There was modest growth during the early 18th century, with a few country houses appearing among the cottages. In North End the Bull and Bush, licensed from 1721, (fn. 23) may have originated in the estate belonging to the Tidds in the 17th century; (fn. 24) although the story of Hogarth's residence there was probably apocryphal, the inn attracted artists and writers in his day. (fn. 25) A second inn, the Hare and Hounds, was licensed from 1751. (fn. 26) Robert Dingley (d. 1742), a City goldsmith, acquired a small house in North End in 1727 and a grant of waste in 1738. He left the estate to his younger son Charles, who made a fortune out of trade with Russia and by 1769 had bought buildings and pieces of waste in Hampstead (fn. 27) in 17 separate lots. (fn. 28) In 1762, when North End contained 17 houses, 3 cottages, and 2 inns, Dingley's house, called in turn Wildwoods, North End, and Pitt House, was set in 2½ a., mostly on the southern side of the village, and included a coach house, stabling, garden, grotto, wilderness, and four other houses. (fn. 29) Politically ambitious, Dingley invited William Pitt the elder to North End in 1763. Asserting that no ague was ever known there, he made considerable alterations, building a new wing and a gymnasium for Pitt's children by 1766, when Pitt first moved in. Pitt returned during his illness in 1767 but Dingley, put up as a candidate to oppose Wilkes, died in 1769 after being beaten up by the mob. (fn. 30)

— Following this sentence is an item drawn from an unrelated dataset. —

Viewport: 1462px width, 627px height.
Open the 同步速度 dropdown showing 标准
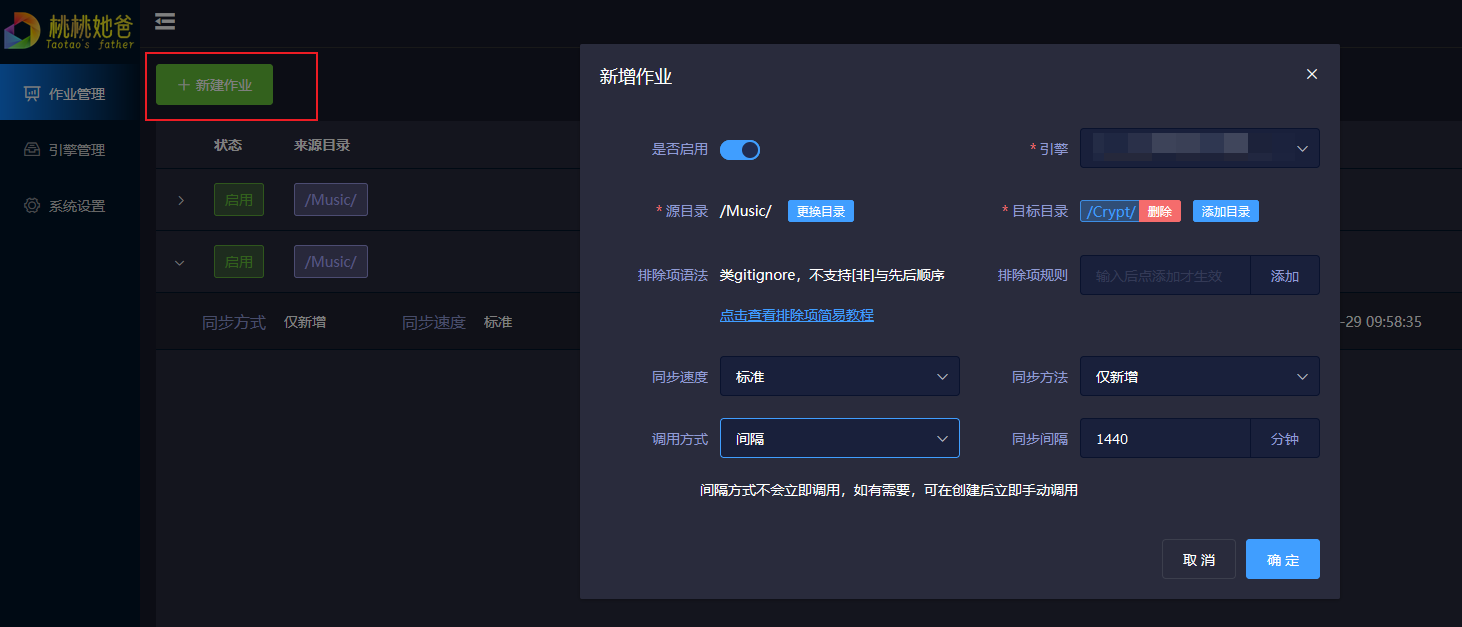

In 1770 one of two new brick houses on the eastern side of North End, later called Hollybush Hill, was occupied by a wine merchant. (fn. 31) In 1781, with another house to the south called Myrtle, later Byron, Cottage or Lodge, it was bought by John Bland (d. 1788), a City banker. (fn. 32) In 1787 the eastern portion of Dingley's estate, where a cottage had been demolished in 1786, passed to Bland by bequest. (fn. 33) Most of Dingley's estate, including Pitt House, was bought in 1787 by Abraham Robarts, another banker, who sold it in 1807 to John Vivian, solicitor to the Excise. (fn. 34) Robarts and Vivian apparently occupied Pitt House. Byron Cottage was occupied by the judge Sir Robert Dallas (1756-1824) c. 1810, (fn. 35) by the Quaker philanthropist Sir Thomas Buxton (1786- 1845) and his wife Hannah, sister-in-law of Samuel Hoare the younger, before 1820, (fn. 36) and by the marchioness of Lansdowne in 1823. (fn. 37) Hope Cottage, a weatherboarded cottage near the Bull and Bush, housed the painter John Linnell in 1822 and, after he had moved to Wyldes, his friend the painter, William Collins. Both were visited by fellow artists, including Blake, Varley, Morland, and Palmer, attracted, according to William Collins's son Wilkie, the novelist, 'by some of the prettiest and most varied inland scenery'. (fn. 38)

In 1734 John Turner, a rich draper or tobacconist from Fleet Street, built at Parkgate a house called the Firs, after the clump of trees which he planted on the heath and which were to be painted by Constable and others. (fn. 39) By 1762 it was one of five houses at what was called Spaniard's quarter. (fn. 40) Another was Parkgate, on the boundary, then occupied by John Sanderson, architect of the parish church. (fn. 41) Spaniards inn, which gave its name to the district, lay just over the border. (fn. 42) About 1788 Heath End House was built on the site of three of the houses of 1762, (fn. 43) next to Saunderson's house, which was purchased about the same time by Thomas Erskine (1750-1823), later Lord Chancellor. (fn. 44) Erskine created a stuccoed house, which he called Evergreen Hill (later Erskine House), with a covered porch and very large upper windows for a room designed as a banqueting hall to entertain George III. (fn. 45) Humphry Repton worked on the grounds, which were stocked with Scottish fir trees from Kew. (fn. 46) Erskine bought a piece of demesne land fronting Kenwood Lane in 1804, which became an extension of his garden, linked by a tunnel under the road. He took leases in 1806 of the former Shakespeare's Head, where the Elms was built by 1851, and in 1811 of more demesne. (fn. 47) He left c. 1819 and by 1834 his house was occupied by Sir Nicholas Conyngham Tindal (1776- 1846), chief justice of the Common Pleas, (fn. 48) who may have been responsible for building by 1848 another house on the east side of Spaniard's Road, north of the Elms. (fn. 49) Charles Bosanquet (1769-1850), a governor of the South Sea Co., then lived at the Firs, where his brother Sir John (1773-1847), the judge, died. (fn. 50)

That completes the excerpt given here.